[454] Pudiera haber dicho también negándome que haya habido. La repetición pleonástica de negaciones que en otras lenguas se destruyen una a otra, es muy peculiar del castellano; unas líneas más adelante se hallará también «no puedo yo negar que no sea verdad», etc.

[455] Amadis de Gaula, el más antiguo y famoso libro de caballerías, era ya muy leído por el Canciller Ayala antes de su prisión en la batalla de Nájera, 1367 (v. atrás [p. 148], [n. 313]). Constaba de tres libros, según el poeta Pedro Ferruz, coetáneo de Ayala. Hay quien pretende que su autor fué el portugués Vasco de Lobeira, el cual no pasó de ser un simple arreglador de la obra más antigua. Es desconocida esta redacción primitiva tanto como su autor. En tiempo de los Reyes Católicos, Garci Ordóñez de Montalvo escribió la redacción que hoy se conserva, añadiéndole el cuarto libro. Amadis es el prototipo del amor delicado, firmísimo e inquebrantable de un caballero por su dama. Tan famosa fué esta novela, que tuvo muchas continuaciones; una es el Amadis de Grecia.

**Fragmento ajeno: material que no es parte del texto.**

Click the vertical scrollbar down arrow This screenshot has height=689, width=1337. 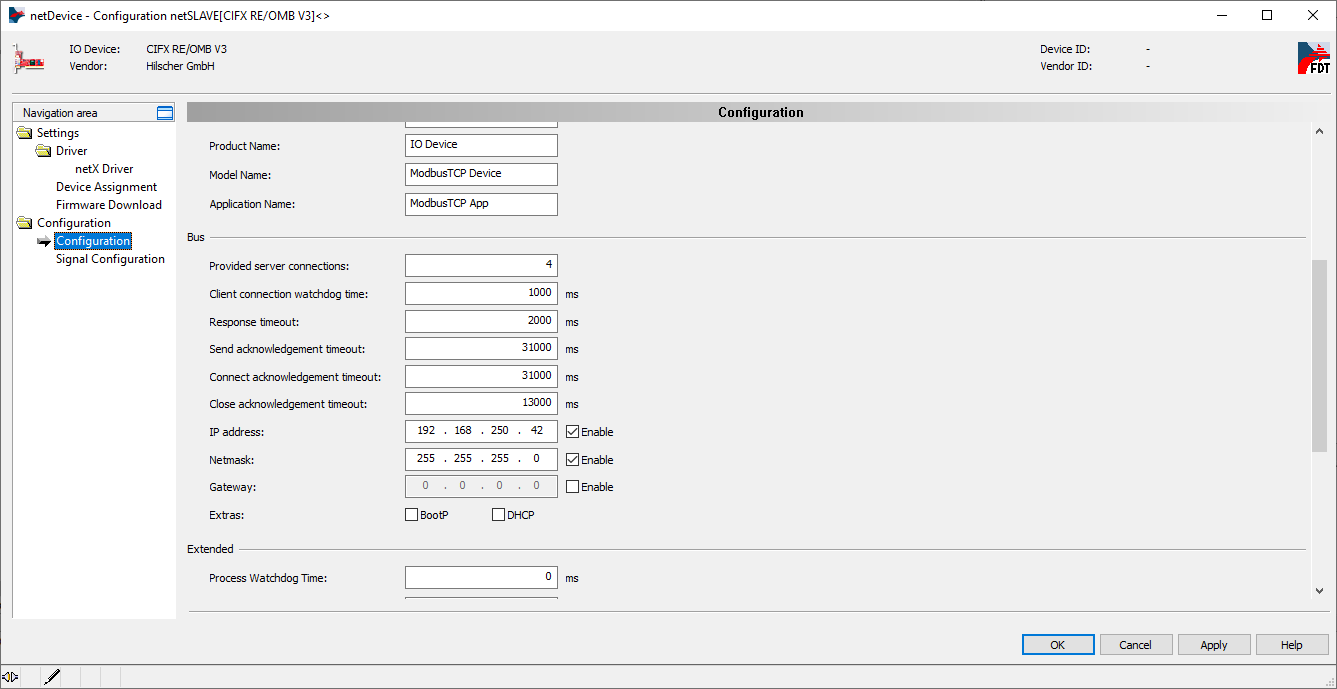tap(1318, 591)
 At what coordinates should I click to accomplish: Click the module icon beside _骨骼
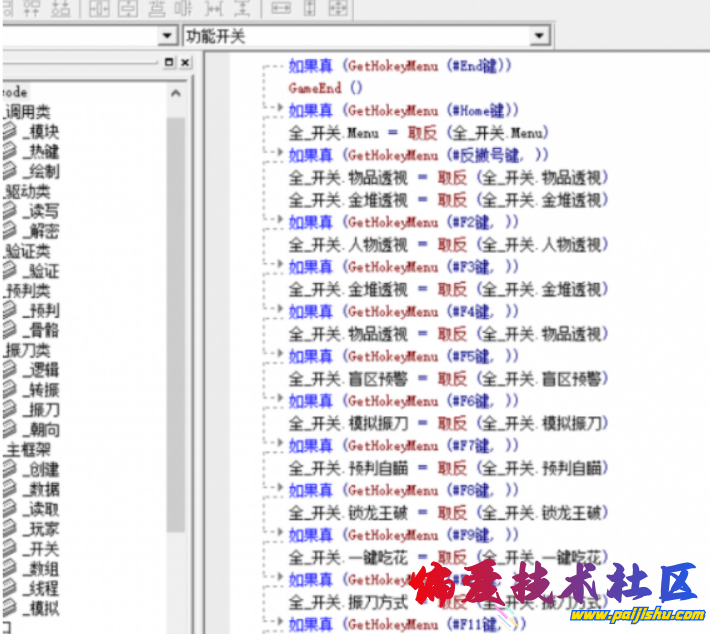10,330
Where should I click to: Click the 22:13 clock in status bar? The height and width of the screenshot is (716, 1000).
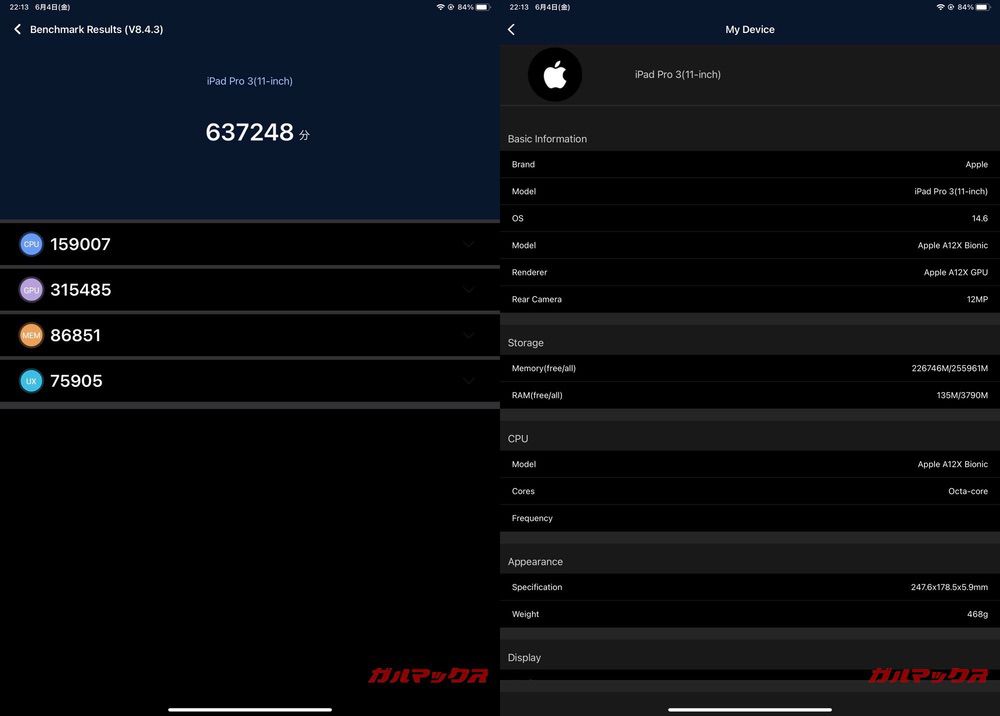click(19, 6)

[456] Hoy diríamos añadió que y no añadió diciendo que; añadir se usaba en igual manera que hoy proseguir: prosiguió diciendo que. Una reunión parecida de los verbos añadir y decir, v. atrás [pág. 130], líneas 24 y 25.

[457] Hoy no se junta el pronombre enclítico a los participios pasivos, pero sí en los siglos de oro de nuestra literatura.

[458] Hoy se emplea el adverbio más en vez de mejor con los verbos que denotan acciones útiles o agradables, agrada más, aprovecha más.

[459] Floripés hija del Almirante sarraceno Balán, enamorada del caballero francés Gui de Borgoña, libertólo de la prisión en que yacía con otros Pares de Francia, guareciéndolos en una torre donde se mantuvieron contra todo el poder de los infieles, hasta que Carlomagno los socorrió. Esta fábula que procede de poemas franceses del siglo XII, figura en la novelesca Historia de Carlomagno que puso en castellano Nicolás de Piamonte.

[460] Fierabrás (en francés «el de los fieros brazos») era, según los poemas franceses de la Edad Media, un descomunal gigante, que peleó en singular combate con el caballero de Carlomagno, Oliveros; vencido por éste, fué su mejor amigo después de hacerse bautizar. Esta patraña pasó también a la ya citada historia fabulosa de Carlomagno, con la de la puente de Mantible, donde cobraba el Almirante Balán (el ya mencionado padre de Floripés) un pontazgo humillante a los cristianos, que por allí tenían que pasar: sesenta perros de caza, cien doncellas, cien halcones mudados y cien caballos con sus jaeces, y el cristiano que no podía pagar ésto perdía su cabeza. Carlomagno ganó la puente con grande estrago y perdición de hombres.

[461] La leyenda de Troya fué popular en la Edad Media, y en sus héroes se buscó ascendencia para los modernos; Artús era descendiente de Eneas. Este rey bretón, llamado también Arturo, fué centro de un gran ciclo de leyendas divulgadas por toda Europa; es el fundador de la fabulosa caballería de la Tabla redonda o mesa redonda a que se sentaban los caballeros. A su metamorfosis en cuervo atribuye Cervantes en otro lugar del Quijote, y en el Persiles y Sigismunda, el que los ingleses se abstuviesen de matar cuervos.

[462] Otro héroe de poemas franceses en la Edad Media (Garín Mesquin) que sufrió también una adaptación al castellano en uno de tantos libros, que según decía Juan de Valdés en tiempo de Carlos V, «demás de ser mentirosísimos, tienen tan mal estilo que no hay buen estómago que los pueda leer».

[463] Demanda, en términos caballerescos, es el acto de empeñarse en una empresa. El Grial era la copa en que había recogido la sangre de Cristo José de Arimatea; cuando éste fué a evangelizar la Bretaña llevó consigo el Grial, pero andando el tiempo heredó la reliquia un rey indigno; entonces se empeñaron en la demanda del Santo Grial Artús y los caballeros de la Tabla redonda; Perceval (el Parsifal de la ópera de Wagner) mereció por su castidad y demás virtudes dar fin a la aventura, ganando la santa reliquia, que después de su muerte fué arrebatada al cielo.